学位論文要旨



No 215932
著者(漢字) 伊藤,幸彦
著者(英字)
著者(カナ) イトウ,サチヒコ
標題(和) 黒潮暖水塊の動態に関する力学的研究
標題(洋) Behavior and dynamics of Kuroshio Warm-Core Rings
報告番号 215932
報告番号 乙15932
学位授与日 2004.03.08
学位種別 論文博士
学位種類 博士(理学)
学位記番号 第15932号
研究科
専攻
論文審査委員 主査: 東京大学 教授 日比谷,紀之
 東京大学 教授 杉本,隆成
 東京大学 助教授 川邉,正樹
 東京大学 助教授 新野,宏
 東京大学 助教授 安田,一郎
内容要旨 要旨を表示する

本州及び北海道の東方沖合の黒潮親潮移行域には、黒潮続流から切離し、黒潮暖水塊として知られる半径100kmスケールの黒潮系の水塊が、しばしば高気圧性の渦として存在している。黒潮暖水塊は、中規模傾圧渦として特徴的な力学過程を有する一方、高水温・高塩分の黒潮系の中核水と周辺水との間に形成される顕著な前線に、この海域を南北に回遊する浮魚類が集約するという側面もあるため、その動態のメカニズムの理解は非常に重要である。黒潮暖水塊の挙動の大きな特徴としては、長いもので数年に及ぶ存続期間と、海溝に沿って親潮域へと侵入する北上傾向が挙げられる。過去の観測結果からは、大型の黒潮暖水塊が5年以上にわたって存続し、南の黒潮続流及び他の暖水塊、北の親潮と相互作用しながら、海溝に沿って徐々に北上するという挙動が報告されている。
########################################
[やること]
1: 黒潮暖水塊についての文章で、論文審査委員の主査をつとめたのはだれですか。
2: 黒潮暖水塊についての文章にある論文審査委員の名前を、主査もふくめて全部あげてください。
3: 黒潮暖水塊についての文章を、最後の文のあとから書き進めてください。

[エントリー一覧]
########################################
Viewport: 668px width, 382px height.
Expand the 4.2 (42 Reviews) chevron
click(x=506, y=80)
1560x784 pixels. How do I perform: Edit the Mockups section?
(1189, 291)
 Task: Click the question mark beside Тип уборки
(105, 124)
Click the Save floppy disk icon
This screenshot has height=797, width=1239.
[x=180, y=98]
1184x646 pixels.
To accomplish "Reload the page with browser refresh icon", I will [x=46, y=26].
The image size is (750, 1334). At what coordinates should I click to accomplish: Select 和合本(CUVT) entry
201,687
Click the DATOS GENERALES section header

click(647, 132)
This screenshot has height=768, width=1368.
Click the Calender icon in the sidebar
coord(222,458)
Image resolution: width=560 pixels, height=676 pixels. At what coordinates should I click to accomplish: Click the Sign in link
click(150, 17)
########################################
[それぞれの答え]
1: 東京大学教授の日比谷紀之です。

2: 日比谷紀之、杉本隆成、川邉正樹、新野宏、安田一郎

3:
この移動・発展に影響を及ぼす力学的過程としては、孤立的な暖水塊としての観点からは惑星β効果と、地形性β効果や鏡像効果といった地形の効果がある。これに加えて、他の海況との相互作用による移流・変形・融合等の影響など、傾向の異なる様々な過程があり、各挙動に対してどの過程がどのように作用しているかについての詳細には不明な点が多い。そこで本研究では、黒潮暖水塊の構造と孤立渦、場の中の渦としての挙動、およびそれらの力学的機構を包括的に明らかにすることを目的にして、観測データの解析と数値実験を行った。得られた結果の大要は以下の通りである。

暖水塊の力学的構造・水塊としての性質

東京大学海洋研究所の白鳳丸の3回の航海で1997年から1999年に観測された、暖水塊のCTDとADCPによる、水温、塩分、流速の6鉛直断面、及び当該時期の海水面温度分布と、気象庁函館海洋気象台の高風丸の144°Eの定線観測で暖水塊が捉えられた40のCTDデータの解析を行った。標準的な暖水塊を観測した白鳳丸のデータからは、黒潮系水を中核に有する高気圧性渦としての構造が確認され、400-500m深で密度アノマリが最大値0.4-0.6kgm-3、中心からの距離が40-50kmの表層で流速が最大値0.6-0.9ms-1を取ることが見出され、また実測流と地衡流の比較から、準定常的な流動構造としては傾度流が適切であることが示唆された。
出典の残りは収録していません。